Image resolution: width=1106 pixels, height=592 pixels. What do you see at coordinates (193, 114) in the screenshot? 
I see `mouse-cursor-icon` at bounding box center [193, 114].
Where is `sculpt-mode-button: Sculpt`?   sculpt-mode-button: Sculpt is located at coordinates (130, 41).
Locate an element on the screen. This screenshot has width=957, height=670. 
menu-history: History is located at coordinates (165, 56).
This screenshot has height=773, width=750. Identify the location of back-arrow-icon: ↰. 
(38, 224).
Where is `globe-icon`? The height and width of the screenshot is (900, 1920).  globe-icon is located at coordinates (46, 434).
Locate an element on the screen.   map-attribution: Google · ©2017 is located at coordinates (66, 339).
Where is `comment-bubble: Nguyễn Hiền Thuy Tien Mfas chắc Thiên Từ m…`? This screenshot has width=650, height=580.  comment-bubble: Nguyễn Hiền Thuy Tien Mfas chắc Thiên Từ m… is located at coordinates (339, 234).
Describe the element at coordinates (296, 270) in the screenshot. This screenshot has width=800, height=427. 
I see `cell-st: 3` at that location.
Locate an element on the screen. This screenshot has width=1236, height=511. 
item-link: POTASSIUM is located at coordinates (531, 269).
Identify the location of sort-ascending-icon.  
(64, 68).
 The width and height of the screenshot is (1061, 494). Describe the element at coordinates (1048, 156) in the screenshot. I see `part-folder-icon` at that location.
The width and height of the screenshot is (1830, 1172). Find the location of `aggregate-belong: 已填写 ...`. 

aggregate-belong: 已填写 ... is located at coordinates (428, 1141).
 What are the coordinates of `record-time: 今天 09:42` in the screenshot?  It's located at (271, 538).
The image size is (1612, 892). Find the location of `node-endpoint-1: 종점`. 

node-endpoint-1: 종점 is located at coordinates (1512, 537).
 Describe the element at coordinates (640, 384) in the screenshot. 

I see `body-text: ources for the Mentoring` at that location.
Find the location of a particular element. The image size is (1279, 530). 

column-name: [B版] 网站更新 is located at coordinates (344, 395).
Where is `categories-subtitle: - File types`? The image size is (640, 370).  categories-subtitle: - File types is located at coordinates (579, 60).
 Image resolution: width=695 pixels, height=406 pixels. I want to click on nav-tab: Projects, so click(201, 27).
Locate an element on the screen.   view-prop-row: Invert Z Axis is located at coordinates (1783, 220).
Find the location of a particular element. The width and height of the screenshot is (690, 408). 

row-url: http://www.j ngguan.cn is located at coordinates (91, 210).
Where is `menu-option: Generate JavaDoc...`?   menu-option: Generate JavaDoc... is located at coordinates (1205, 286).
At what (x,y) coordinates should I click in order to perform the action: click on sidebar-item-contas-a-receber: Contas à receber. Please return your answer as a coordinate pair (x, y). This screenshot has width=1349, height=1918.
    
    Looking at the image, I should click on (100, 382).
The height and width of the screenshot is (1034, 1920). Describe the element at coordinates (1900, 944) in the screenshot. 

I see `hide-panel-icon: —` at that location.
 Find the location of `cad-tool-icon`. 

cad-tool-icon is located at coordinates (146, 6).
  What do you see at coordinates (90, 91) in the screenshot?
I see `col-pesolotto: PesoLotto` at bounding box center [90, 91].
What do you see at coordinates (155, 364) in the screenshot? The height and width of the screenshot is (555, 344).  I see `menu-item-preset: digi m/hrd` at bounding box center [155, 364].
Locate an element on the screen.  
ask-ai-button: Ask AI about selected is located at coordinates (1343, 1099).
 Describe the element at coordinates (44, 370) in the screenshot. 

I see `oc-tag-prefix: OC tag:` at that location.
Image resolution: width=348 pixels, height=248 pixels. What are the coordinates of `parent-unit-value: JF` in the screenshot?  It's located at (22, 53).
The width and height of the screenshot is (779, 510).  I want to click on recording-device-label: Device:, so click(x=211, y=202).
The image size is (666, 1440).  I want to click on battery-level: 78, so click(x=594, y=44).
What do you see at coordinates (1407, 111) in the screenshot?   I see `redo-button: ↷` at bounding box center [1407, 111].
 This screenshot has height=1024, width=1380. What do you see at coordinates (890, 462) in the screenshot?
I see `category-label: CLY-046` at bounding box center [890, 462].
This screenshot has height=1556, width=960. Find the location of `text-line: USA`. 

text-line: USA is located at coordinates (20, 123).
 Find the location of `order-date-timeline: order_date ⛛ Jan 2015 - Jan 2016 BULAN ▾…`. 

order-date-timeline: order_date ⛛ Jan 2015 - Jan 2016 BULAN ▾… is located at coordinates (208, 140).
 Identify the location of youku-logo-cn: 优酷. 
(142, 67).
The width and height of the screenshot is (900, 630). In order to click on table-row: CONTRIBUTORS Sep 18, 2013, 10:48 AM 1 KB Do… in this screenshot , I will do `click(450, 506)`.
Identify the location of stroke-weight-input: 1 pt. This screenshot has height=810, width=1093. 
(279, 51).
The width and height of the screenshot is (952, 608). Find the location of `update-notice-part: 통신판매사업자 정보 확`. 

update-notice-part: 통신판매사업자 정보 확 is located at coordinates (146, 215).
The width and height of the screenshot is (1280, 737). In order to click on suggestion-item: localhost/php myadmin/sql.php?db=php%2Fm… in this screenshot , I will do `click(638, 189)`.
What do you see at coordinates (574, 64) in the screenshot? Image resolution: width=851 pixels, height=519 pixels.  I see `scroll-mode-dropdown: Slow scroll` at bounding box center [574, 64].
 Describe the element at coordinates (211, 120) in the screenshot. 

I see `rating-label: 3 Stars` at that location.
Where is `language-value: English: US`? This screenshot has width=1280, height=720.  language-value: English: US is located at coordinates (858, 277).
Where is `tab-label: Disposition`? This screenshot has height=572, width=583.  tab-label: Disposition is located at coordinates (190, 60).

•••••

**Your goal:** Render the records, starting at the beginning and ending at the line that contains "coordinates (66, 339).", as a two-column CSV with the header input,output. Give one row per record: its text under input and its answer under output, each in a single quoted field with line breaks turned into spaces.

**Completed task:**
input,output
"Image resolution: width=1106 pixels, height=592 pixels. What do you see at coordinates (193, 114) in the screenshot?","I see `mouse-cursor-icon` at bounding box center [193, 114]."
"Where is `sculpt-mode-button: Sculpt`?","sculpt-mode-button: Sculpt is located at coordinates (130, 41)."
"Locate an element on the screen. This screenshot has width=957, height=670.","menu-history: History is located at coordinates (165, 56)."
"This screenshot has height=773, width=750. Identify the location of back-arrow-icon: ↰.","(38, 224)."
"Where is `globe-icon`? The height and width of the screenshot is (900, 1920).","globe-icon is located at coordinates (46, 434)."
"Locate an element on the screen.","map-attribution: Google · ©2017 is located at coordinates (66, 339)."